СТАТЬЯ:
::::

Самое привлекательное в
вещах, каких не может быть никогда, в том, что они всё же происходят. Самое любопытное
в том, что они происходят не только на плоскогорье Наска или в прочих далёких
местах, но и на российских просторах. Ну не может ничего хорошего вырасти
в слободе-переростке, что бросает небу вызов в местах, что со времен Стеньки Разина
именовались Дуй-поле. Здесь в военные годы зеки возводили запасной укрепрайон.
Затем тех же зеков приспособили ставить плотину огромной ГЭС, устроив грандиозную
лужу, что в июле зацветает мерзкими водорослями, и в этой луже утопили городок
Ставрополь, учрежденный ещё Татищевым. Позднее сюда определили хаммеровскую химию,
при которой уже вольнонаемным трудом учредили городок. Ещё позднее разлиновали
пустырь кварталами каждый километр по одной стороне. Все вместе именуется Тольятти, каковое наименование три
года назад было подтверждено обывателями на референдуме. Если не знаешь твёрдо,
- догадаться, что это город на Волге, невозможно: к реке он так и не вышел, центральный
бульвар "эспланада" немыслимой ширины зарос деревьями, так и не дотянувшись
до Волги, набережную же по причине твёрдости принципа остаточного финансирования
не устроили. Согласно социальной теории, доброе и разумное условий для
зарождения и тем более пребывания здесь не имеют. На первый, поверхностный
взгляд так и есть: ВАЗ пребывает в стойке, какую борцы называют партером. Иначе
- на четвереньках, и есть основания ожидать, что вот-вот ляжет пластом. Химия
безнадёжна. При этом тольяттинцы, которых лишь в три раза больше, чем автомобилей
(в основном, конечно, своих, вазовских), презирают "ракушки" и все возводят капитальные
гаражи, все живы, одеты, и особой мрачности в лицах не обнаруживается. Ещё говорят,
что серьёзные бандиты привели в чувство местную шпану и стало возможно без опаски
гулять ночью. И вот в четверти часа от некоего географического центра этой
урбанизированной территории, именовать которую городом можно лишь в интересах
статистики, я возглавлял экзаменационную комиссию, принимавшую дипломные работы
у первых выпускников частного заведения, название которому Международная Академия
Бизнеса и Банковского Дела. Если точнее, то "моя" ГЭК принимала дипломы у выпускников
факультета дизайна, ещё точнее графического дизайна, так что о других, основных
факультетах личных впечатлений я не приобрел. Уровень дипломных работ превосходный.

::::

ИСХОДНЫЕ МАТЕРИАЛЫ:
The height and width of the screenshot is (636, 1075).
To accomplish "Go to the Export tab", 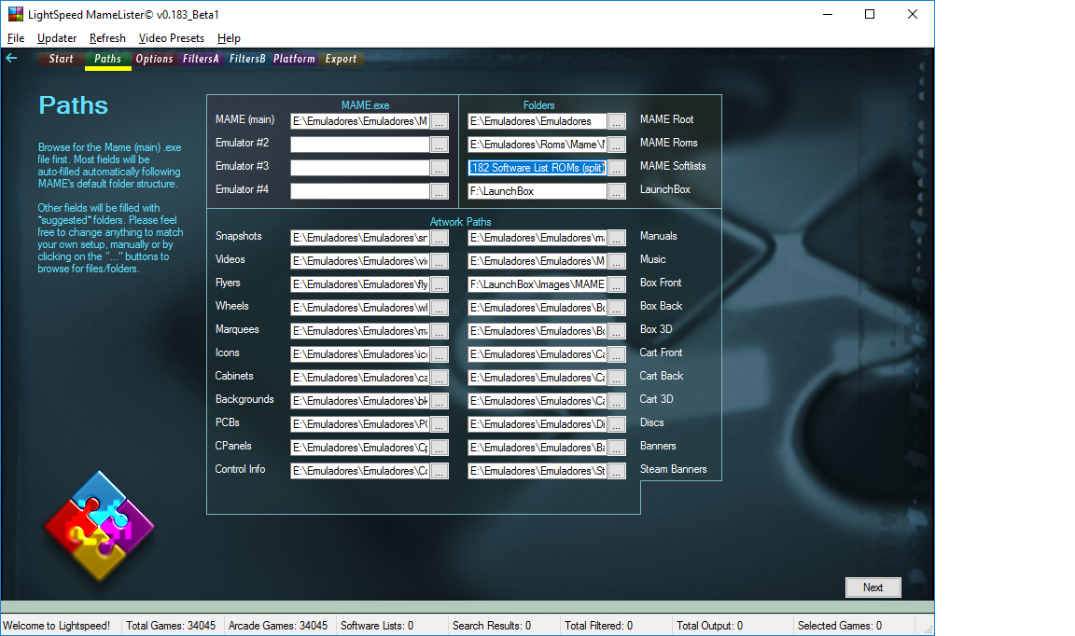I will click(x=341, y=59).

::::

ЗАДАНИЕ: Продублируйте дословно фрагмент статьи о Тольятти, начиная со слов «Самое привлекательное в» и далее вплоть до слов «возводили запасной укрепрайон.» включительно.

РЕШЕНИЕ ЗАДАНИЯ:
Самое привлекательное в
вещах, каких не может быть никогда, в том, что они всё же происходят. Самое любопытное
в том, что они происходят не только на плоскогорье Наска или в прочих далёких
местах, но и на российских просторах. Ну не может ничего хорошего вырасти
в слободе-переростке, что бросает небу вызов в местах, что со времен Стеньки Разина
именовались Дуй-поле. Здесь в военные годы зеки возводили запасной укрепрайон.